When I had my 8' x 4' MFT top made by a guy with a CNC machine, i lent him some dogs to use to ensure they were a snug fit in the holes...They were a perfect snug fit. The holes, if cut to metric sizes are supposed to be 20mm dia, but he thought 20mm may be a bit loose after he measured my Festool & Parf dogs. He CNC'd the holes slightly smaller and 3 years later, they still fit a treat.
They are still a bit loose in my Festool MFT top though, as they were from day one...!


----------



## Phil Pascoe (3 Jan 2020)

Mine work perfectly in a 60mm hardwood top. The steel is 18mm and the holes are 19mm.


----------



## PlacidCasual (3 Jan 2020)

That's helpful Phil. My guess might be a bit tight, I might aim for more 0.4-0.8mm clearance then.


----------



## Phil Pascoe (3 Jan 2020)

Too little clearance and they wouldn't jam properly.


----------



## Trainee neophyte (3 Jan 2020)

[youtube]qt0QkXxogRE[/youtube]

@3:30 he explains how they work, and suggests you need 3mm clearance.

I haven't made any, so can't comment - hope it helps.


----------



## galleywood (4 Jan 2020)

Do they need to be metal?
You could adapt Paul Sellers design, which has a bent wire spring to keep the dogs in place.
https://paulsellers.com/2013/03/poor-ma ... odworkers/


----------



## AndyT (4 Jan 2020)

Save the advice about holdfasts for later. 
As for the dogs, make them out of wood.
Adjust the size until they fit as required. They don't need to be tight as any slack will be taken up by horizontal clamping or the weight of a board on edge.

You can thank me when you hit one with a plane, chisel or saw and don't ruin the tool.


----------



## MusicMan (4 Jan 2020)

Holdfasts do need clearance to jam, dogs don't and can be a smoother fit. Some dogs have thin metal or even wood springs to hold them in place. Don't overthink the clearance! Just get them in so they don't rattle (speaking as another ex-precision-engineer).


----------



## Sideways (9 Feb 2020)

0.1mm to 0.15mm clearance is enough / best.
I have a cnc'd MFT clone that was supplied with some perfectly fitting alloy dogs.
Later I bought some veritas dogs to expand the collection. Their fit was in the 0.2 to 0.4mm range you propose and they were far too sloppy.
I returned them and axminster accepted without quibble.


----------



## Steve Maskery (9 Feb 2020)

Talking of keeping them in place, my dogs all have a wooden spring. Great when they were new, but after 20 years of being under pressure, there are all bent and work less well. Some have actually broken.
I'm incline to make my next batch just a loose fit, stopped by a crosspin. A couple of different heights would be all that was needed.
S


----------



## MikeG. (9 Feb 2020)

PlacidCasual":1m16phoc said:


> Well as an engineer........
> 
> Just testing the water to see if anyone had any useful experience.
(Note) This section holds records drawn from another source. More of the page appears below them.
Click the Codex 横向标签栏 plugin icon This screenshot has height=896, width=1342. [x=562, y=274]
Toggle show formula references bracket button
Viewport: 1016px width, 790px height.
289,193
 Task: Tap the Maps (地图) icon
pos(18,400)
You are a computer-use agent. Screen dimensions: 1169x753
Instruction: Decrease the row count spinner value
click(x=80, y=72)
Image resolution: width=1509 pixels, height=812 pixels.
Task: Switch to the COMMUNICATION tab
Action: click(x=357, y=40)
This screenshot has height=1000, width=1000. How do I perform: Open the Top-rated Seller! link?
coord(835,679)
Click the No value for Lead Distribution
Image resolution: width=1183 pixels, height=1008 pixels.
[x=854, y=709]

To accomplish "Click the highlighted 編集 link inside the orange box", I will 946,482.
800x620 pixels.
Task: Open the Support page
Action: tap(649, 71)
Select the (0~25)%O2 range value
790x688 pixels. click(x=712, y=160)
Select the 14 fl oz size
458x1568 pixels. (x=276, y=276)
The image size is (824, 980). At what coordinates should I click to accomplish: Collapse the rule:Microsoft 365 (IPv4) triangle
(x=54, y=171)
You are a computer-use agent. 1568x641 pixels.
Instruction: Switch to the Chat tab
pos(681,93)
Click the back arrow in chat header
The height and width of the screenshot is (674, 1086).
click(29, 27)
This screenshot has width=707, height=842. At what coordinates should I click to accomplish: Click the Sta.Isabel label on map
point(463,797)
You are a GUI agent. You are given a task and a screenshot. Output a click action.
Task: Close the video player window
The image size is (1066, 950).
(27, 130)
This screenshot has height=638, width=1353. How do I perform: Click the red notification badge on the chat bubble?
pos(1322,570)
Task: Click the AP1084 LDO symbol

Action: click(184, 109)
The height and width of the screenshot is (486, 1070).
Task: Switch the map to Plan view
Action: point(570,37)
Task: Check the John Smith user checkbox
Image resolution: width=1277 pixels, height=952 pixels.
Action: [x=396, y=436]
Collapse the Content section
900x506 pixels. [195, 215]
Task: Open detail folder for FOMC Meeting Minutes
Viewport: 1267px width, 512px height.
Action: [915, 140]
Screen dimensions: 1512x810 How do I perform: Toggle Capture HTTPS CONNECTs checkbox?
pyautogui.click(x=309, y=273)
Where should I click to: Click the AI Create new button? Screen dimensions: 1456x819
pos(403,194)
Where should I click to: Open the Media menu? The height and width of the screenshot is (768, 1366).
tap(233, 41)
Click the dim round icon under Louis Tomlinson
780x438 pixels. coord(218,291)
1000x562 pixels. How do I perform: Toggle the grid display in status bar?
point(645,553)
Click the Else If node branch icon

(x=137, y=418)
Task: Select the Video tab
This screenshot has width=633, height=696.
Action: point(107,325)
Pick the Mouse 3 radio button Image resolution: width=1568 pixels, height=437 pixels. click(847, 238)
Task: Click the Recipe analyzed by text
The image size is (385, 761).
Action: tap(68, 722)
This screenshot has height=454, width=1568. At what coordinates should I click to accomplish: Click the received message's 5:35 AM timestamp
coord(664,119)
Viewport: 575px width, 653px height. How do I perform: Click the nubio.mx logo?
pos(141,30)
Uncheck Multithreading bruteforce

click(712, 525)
Wouldn't the engineering approach be to make a mock-up/ master, learn your lessons from that, then put that into practice for the production run?

Right, so make a wooden mock up, adjust as necessary, measure the result, and pass it on to your machinist.


----------



## MusicMan (9 Feb 2020)

Though we also believe in not reinventing the wheel!


----------